• SUPPLIED MATERIAL
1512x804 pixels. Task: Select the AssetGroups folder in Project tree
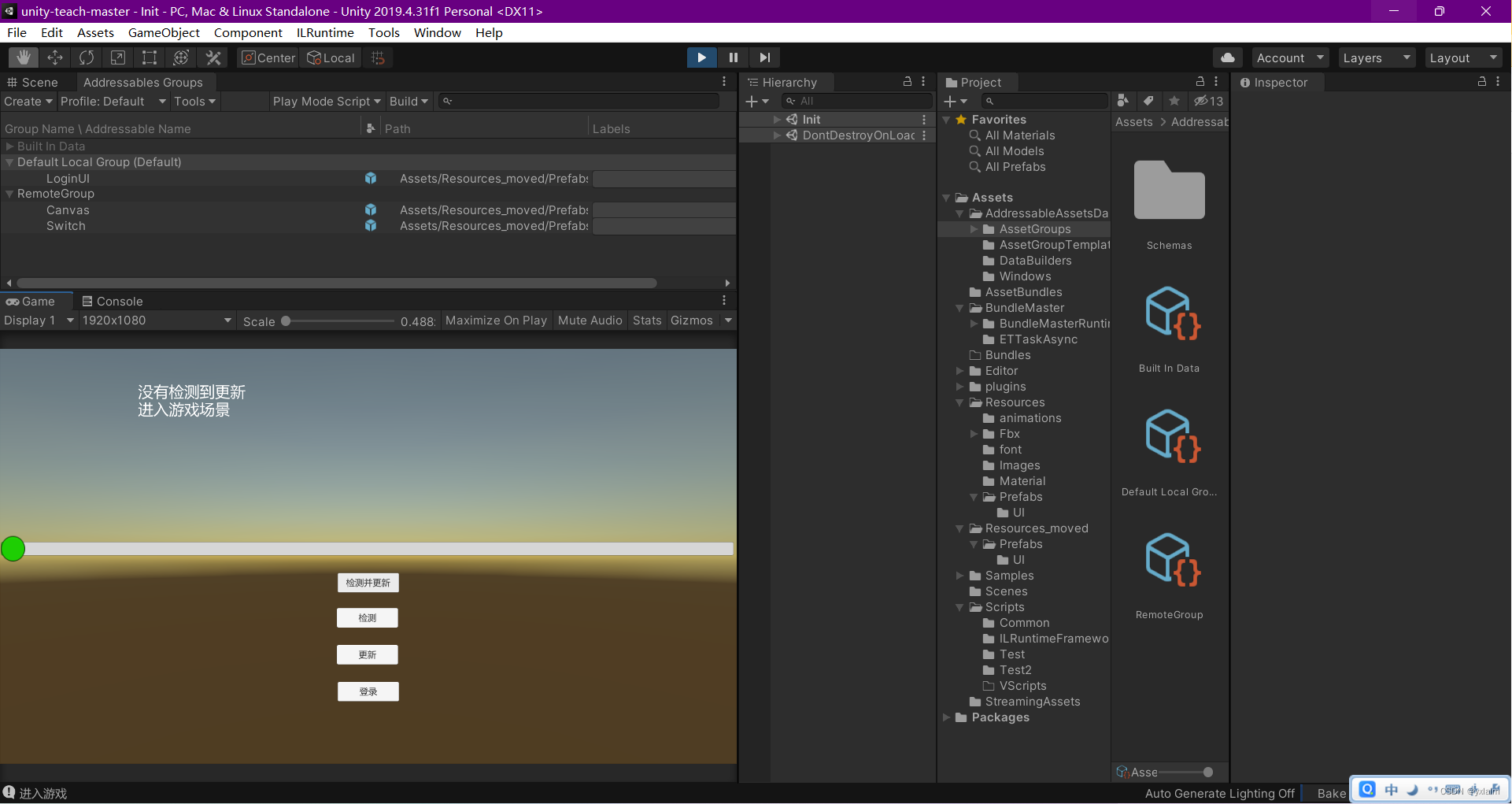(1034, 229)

==

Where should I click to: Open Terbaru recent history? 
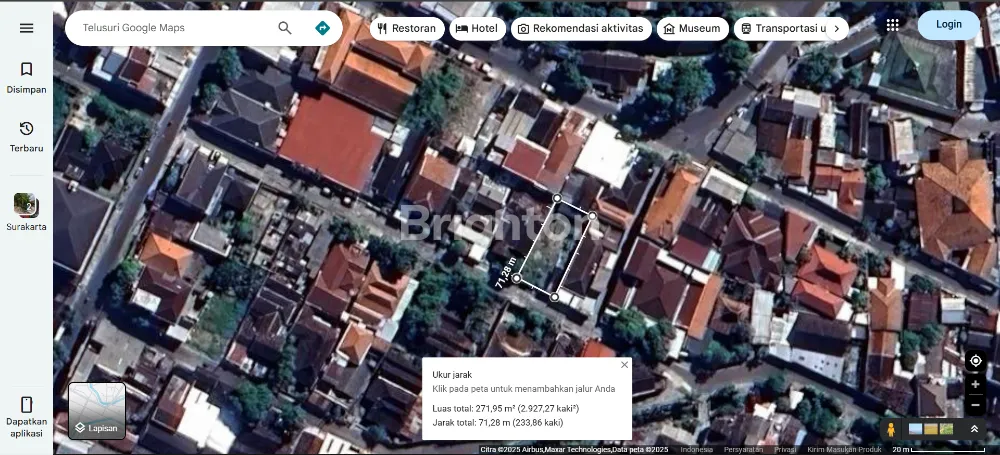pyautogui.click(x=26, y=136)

--

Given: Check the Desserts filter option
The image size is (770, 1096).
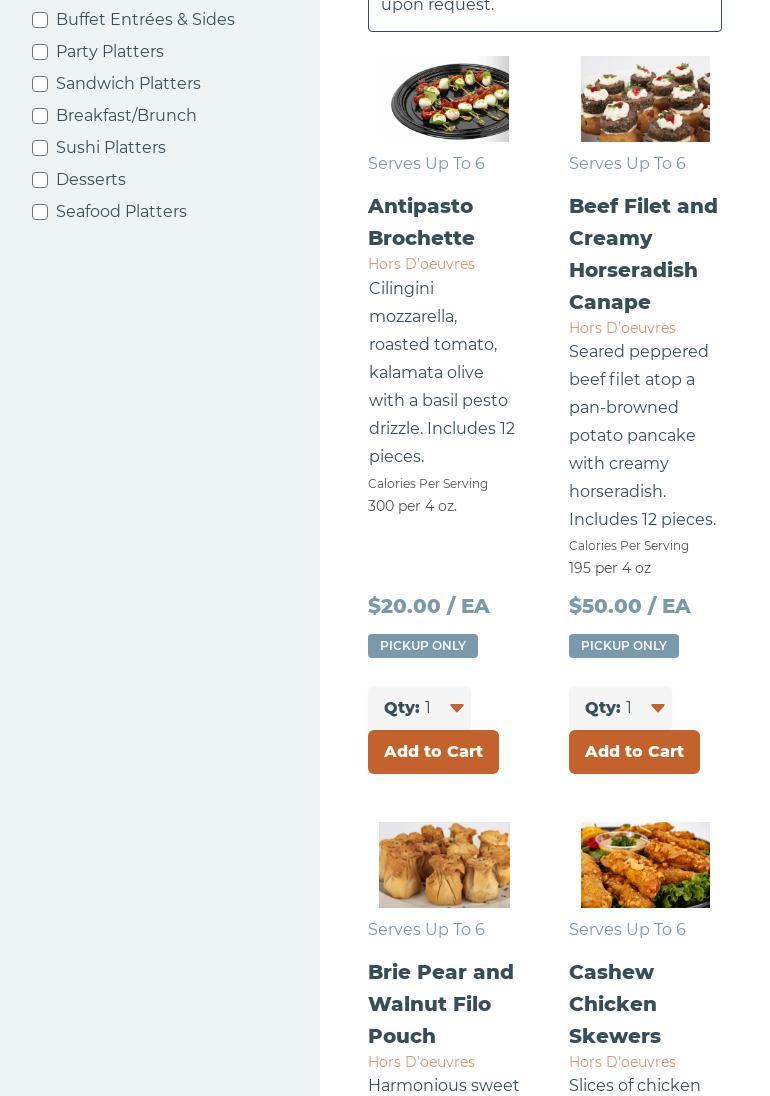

• WRITTEN TASK
Output as a numbered list, blank lines omitted, the lines of the entries beginning with the line that contains "Given: Check the Desserts filter option" and ending with the line that contains "The image size is (770, 1096).".

• COMPLETE OUTPUT
1. Given: Check the Desserts filter option
2. The image size is (770, 1096).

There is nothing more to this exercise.